■ DESCRIPTION OF THE TASK: Below are the records. Retype exactly the lines between the lines holding "LinkedIn (478, 557)" and "Voir nos offres d'emploi [button] (526, 1147)", inclusive.

[RECORDED INFORMATION Boundary: Start]

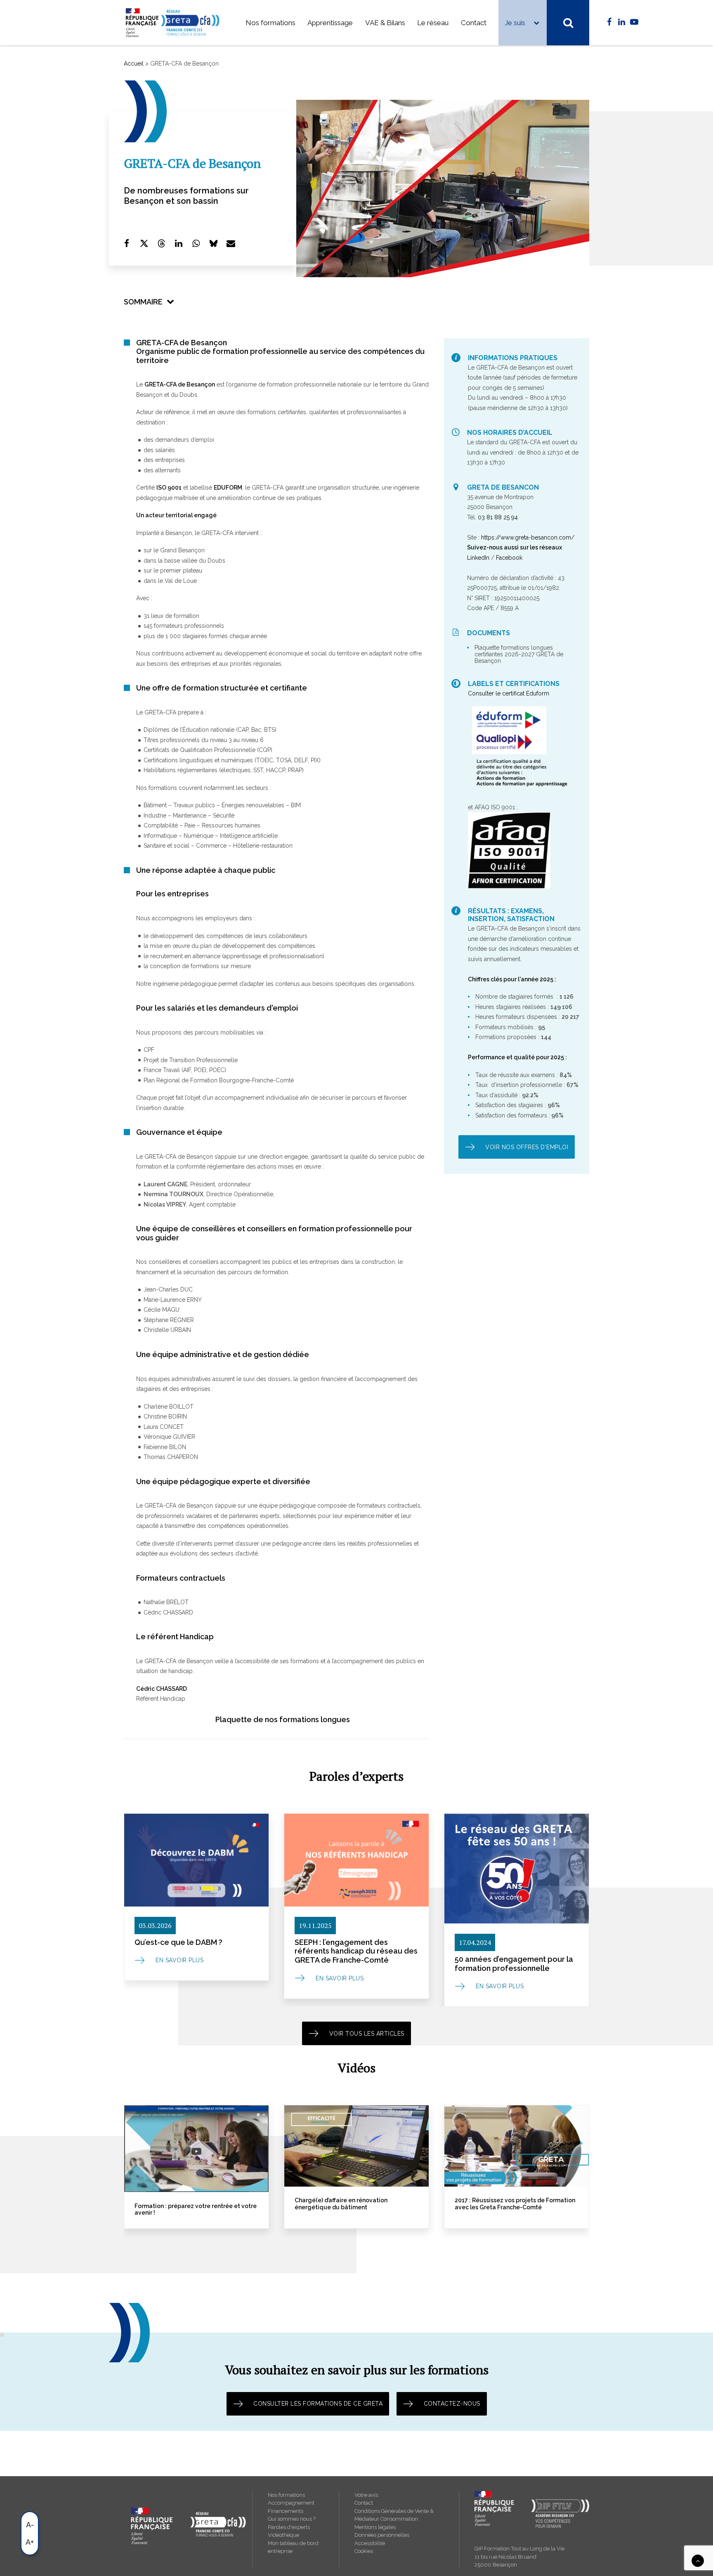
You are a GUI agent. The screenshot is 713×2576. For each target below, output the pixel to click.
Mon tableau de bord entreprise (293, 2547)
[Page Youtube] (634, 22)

[RECORDED INFORMATION Boundary: End]
[RECORDED INFORMATION Boundary: Start]

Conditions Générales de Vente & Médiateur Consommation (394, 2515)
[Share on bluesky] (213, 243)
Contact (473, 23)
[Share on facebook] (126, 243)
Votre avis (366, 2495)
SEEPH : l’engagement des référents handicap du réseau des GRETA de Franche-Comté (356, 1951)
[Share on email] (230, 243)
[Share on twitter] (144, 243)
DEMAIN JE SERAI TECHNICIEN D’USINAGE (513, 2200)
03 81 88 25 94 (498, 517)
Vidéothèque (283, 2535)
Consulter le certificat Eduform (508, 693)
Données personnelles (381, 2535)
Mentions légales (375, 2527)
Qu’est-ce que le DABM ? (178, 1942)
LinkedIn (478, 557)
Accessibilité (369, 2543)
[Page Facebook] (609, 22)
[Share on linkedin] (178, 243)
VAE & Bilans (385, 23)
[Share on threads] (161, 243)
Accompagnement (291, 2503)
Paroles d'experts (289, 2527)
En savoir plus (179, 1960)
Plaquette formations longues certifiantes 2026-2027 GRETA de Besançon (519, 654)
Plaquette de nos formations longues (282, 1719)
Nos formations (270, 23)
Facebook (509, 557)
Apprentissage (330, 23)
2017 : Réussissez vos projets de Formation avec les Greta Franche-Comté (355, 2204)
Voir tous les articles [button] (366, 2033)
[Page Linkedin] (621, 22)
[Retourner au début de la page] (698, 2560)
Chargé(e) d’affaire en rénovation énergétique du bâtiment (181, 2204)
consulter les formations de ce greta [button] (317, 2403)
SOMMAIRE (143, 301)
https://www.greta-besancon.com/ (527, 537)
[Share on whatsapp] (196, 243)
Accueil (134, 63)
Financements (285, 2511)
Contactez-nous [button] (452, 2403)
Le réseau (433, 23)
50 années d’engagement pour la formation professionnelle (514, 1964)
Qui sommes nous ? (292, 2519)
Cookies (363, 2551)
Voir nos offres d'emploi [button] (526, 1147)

[RECORDED INFORMATION Boundary: End]
[RECORDED INFORMATION Boundary: Start]

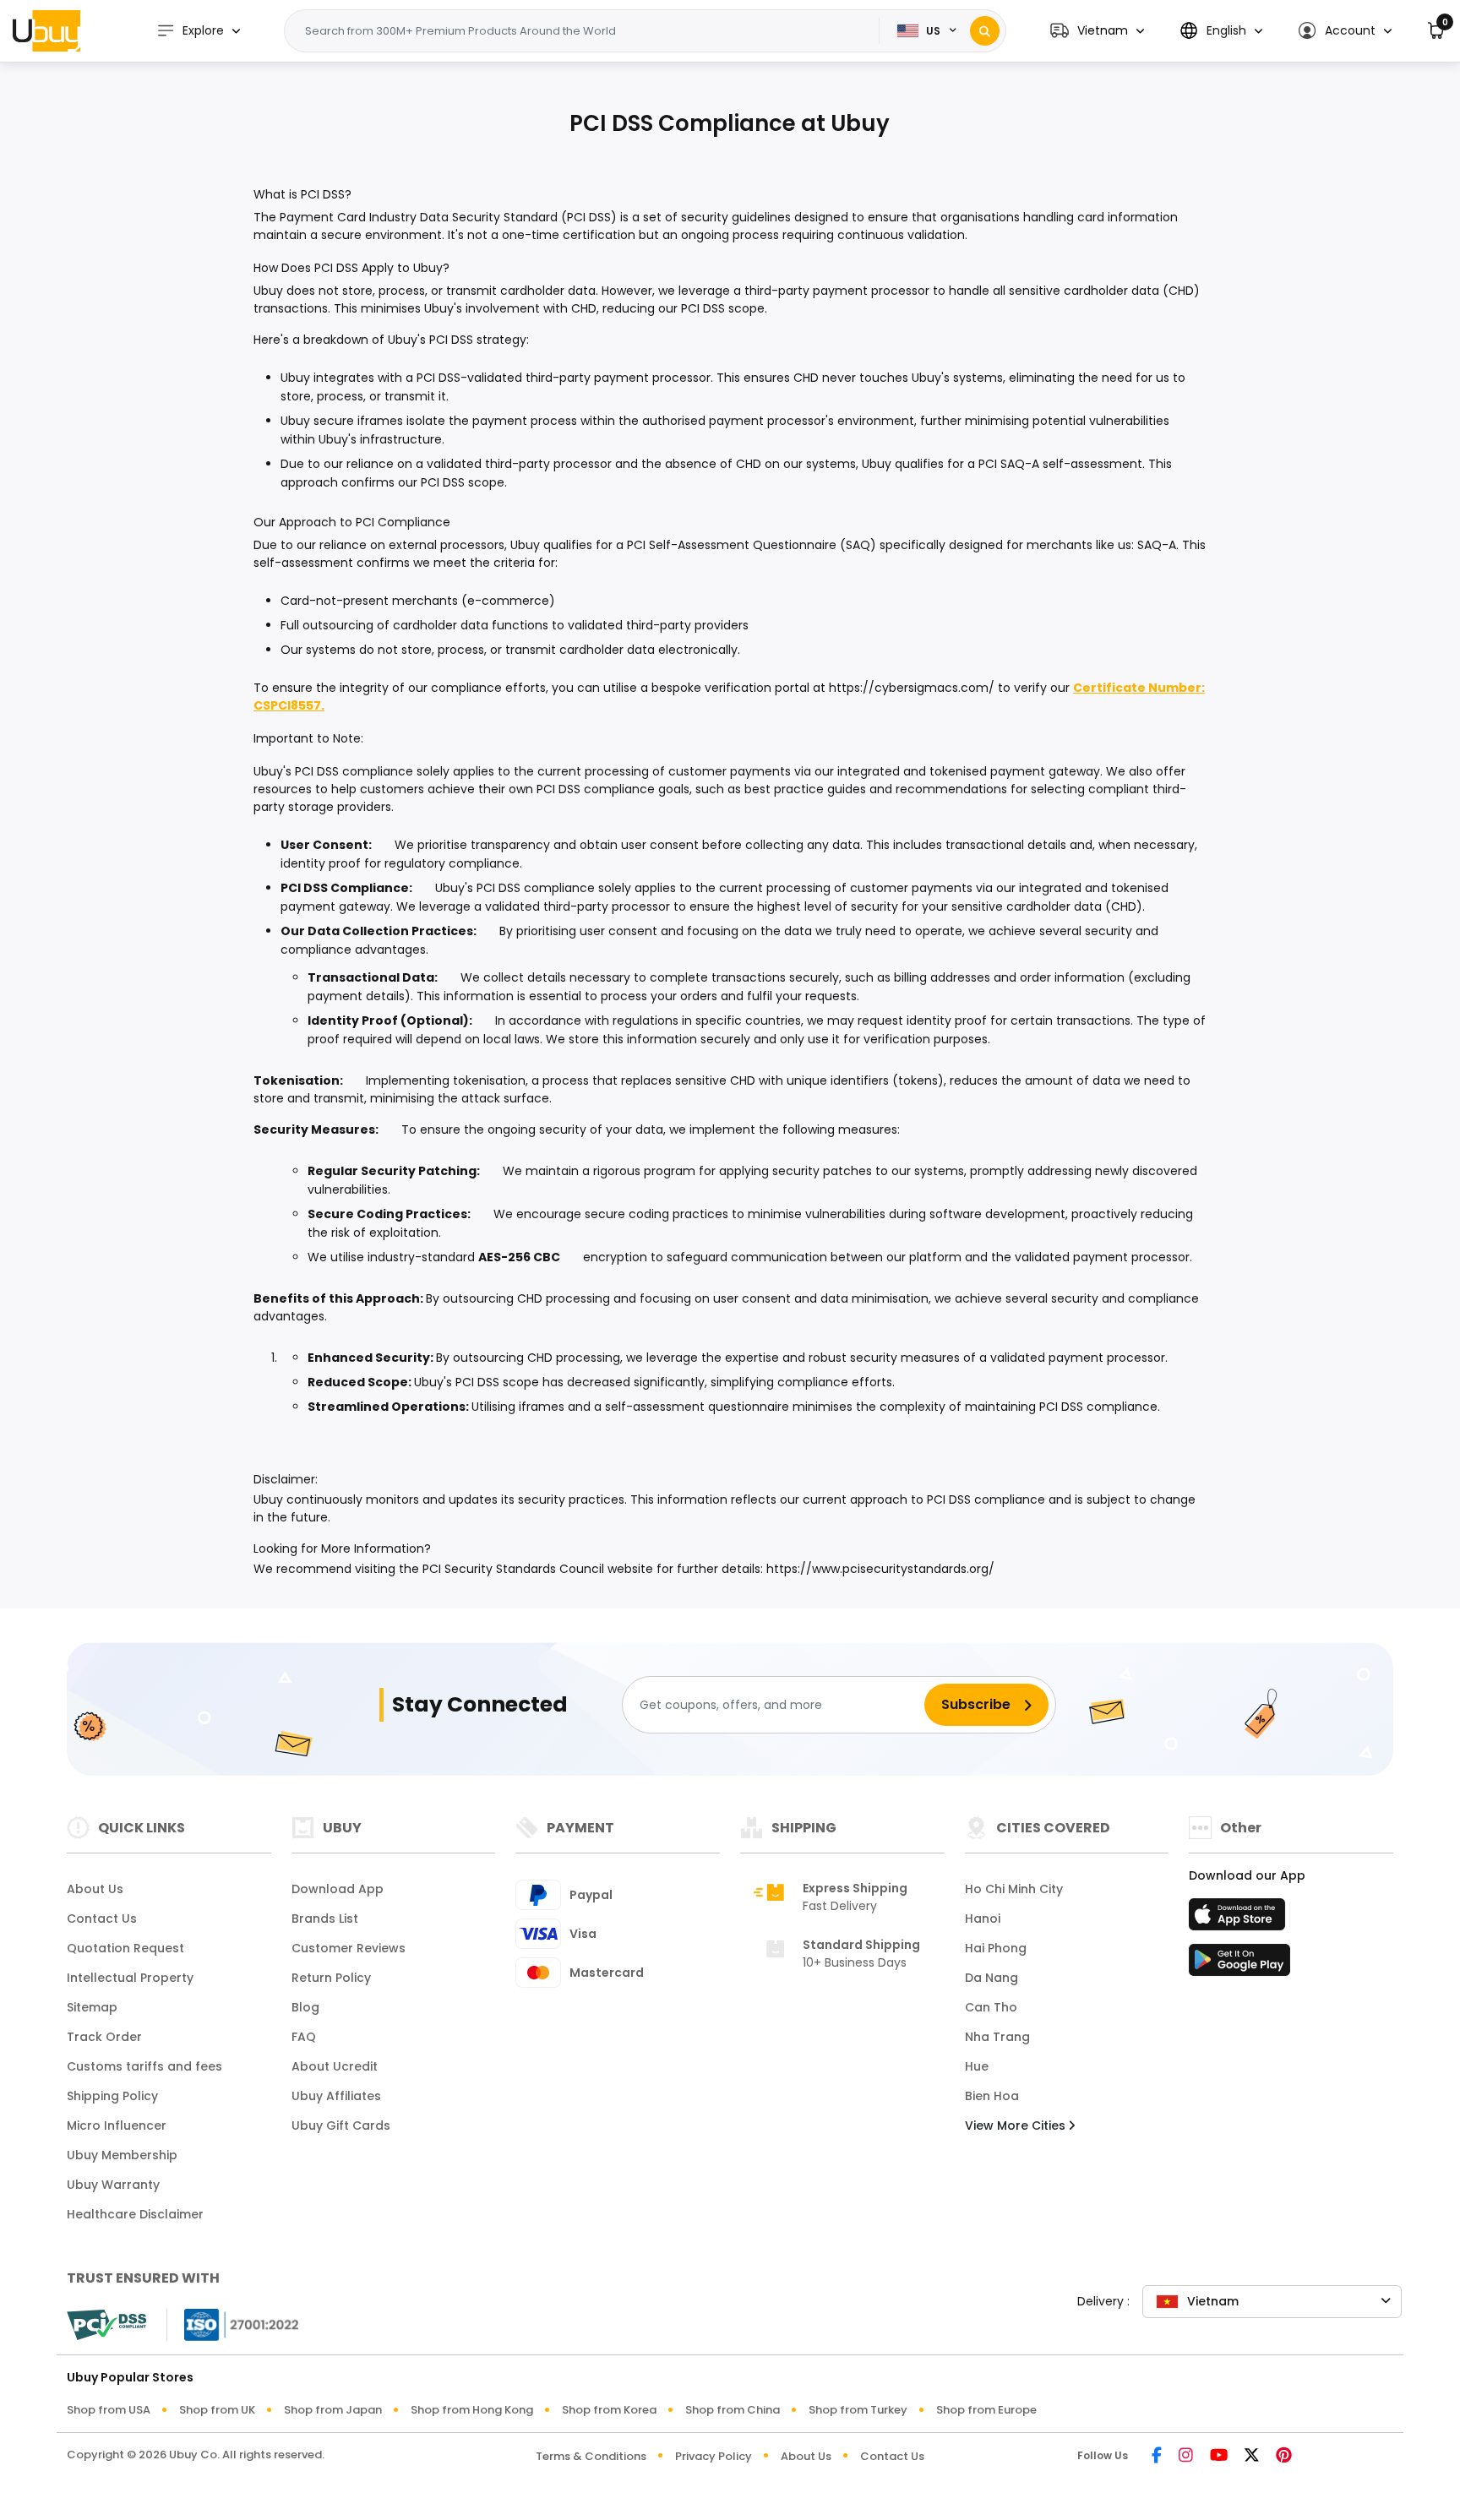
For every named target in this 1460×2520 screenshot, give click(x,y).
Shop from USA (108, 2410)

[RECORDED INFORMATION Boundary: End]

■ ANSWER TO THE PROBLEM:
LinkedIn (478, 557)
Accessibilité (369, 2543)
[Page Facebook] (609, 22)
[Share on linkedin] (178, 243)
VAE & Bilans (385, 23)
[Share on threads] (161, 243)
Accompagnement (291, 2503)
Paroles d'experts (289, 2527)
En savoir plus (179, 1960)
Plaquette formations longues certifiantes 2026-2027 GRETA de Besançon (519, 654)
Plaquette de nos formations longues (282, 1719)
Nos formations (270, 23)
Facebook (509, 557)
Apprentissage (330, 23)
2017 : Réussissez vos projets de Formation avec les Greta Franche-Comté (355, 2204)
Voir tous les articles [button] (366, 2033)
[Page Linkedin] (621, 22)
[Retourner au début de la page] (698, 2560)
Chargé(e) d’affaire en rénovation énergétique du bâtiment (181, 2204)
consulter les formations de ce greta [button] (317, 2403)
SOMMAIRE (143, 301)
https://www.greta-besancon.com/ (527, 537)
[Share on whatsapp] (196, 243)
Accueil (134, 63)
Financements (285, 2511)
Contactez-nous [button] (452, 2403)
Le réseau (433, 23)
50 années d’engagement pour la formation professionnelle (514, 1964)
Qui sommes nous ? (292, 2519)
Cookies (363, 2551)
Voir nos offres d'emploi [button] (526, 1147)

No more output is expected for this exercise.